Interessa-nos para o tema deste blog a sua acção como gastrónomo e grande conhecedor de culinária.
Nascido em Lisboa, a 10 de Fevereiro de 1910, era filho de Bherta Rosa Limpo, vindo o seu apelido do nome de seu pai Brum do Canto.
Para os mais distraídos, recordo que sua mãe foi a autora de um dos mais famoso livros de culinária portugueses: «O Livro de Pantagruel». Este livro foi publicado pela primeira vez em 1946, tendo-se esgotado em apenas 34 dias. Fez parte, durante décadas, dos enxovais de todas as meninas casadouras portuguesas.
Eu sabia que o seu filho Jorge Brum do Canto tinha colaborado nesse livro, em especial na revisão ortográfica. Mas o que me informava o folheto de Félix Ribeiro ia muito para além disso.Na realidade, a partir da 23ª edição de «O Livro de Pantagruel», para além das 3.000 receitas que constituíam o fundo da obra escrita por sua mãe, foram-lhe adicionadas outras 2.559, muitas das quais da autoria de seu filho Jorge. Ele próprio incluiu novos capítulos como «Temperos», «Vinhos», «Decoração de Mesas», etc.

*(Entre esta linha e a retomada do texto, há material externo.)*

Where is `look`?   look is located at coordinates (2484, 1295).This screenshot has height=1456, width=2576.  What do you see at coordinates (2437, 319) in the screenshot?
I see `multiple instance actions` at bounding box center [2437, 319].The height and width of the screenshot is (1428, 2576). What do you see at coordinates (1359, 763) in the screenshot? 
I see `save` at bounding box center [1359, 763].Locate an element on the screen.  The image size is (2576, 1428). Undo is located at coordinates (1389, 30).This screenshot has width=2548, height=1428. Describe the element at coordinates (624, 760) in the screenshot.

A foto, que se reproduz, vê-se J. B.C. acompanhado de sua mãe e de sua irmã, os três autores de «O Livro de Pantagruel».Apesar da grande revolução que a culinária tem sofrido nos últimos tempos, o livro não perdeu o seu lugar, como livro de consulta, e continua a ser publicado. Vai presentemente na 73ª edição, agora a cargo de sua filha Maria Manuela Limpo Caetano.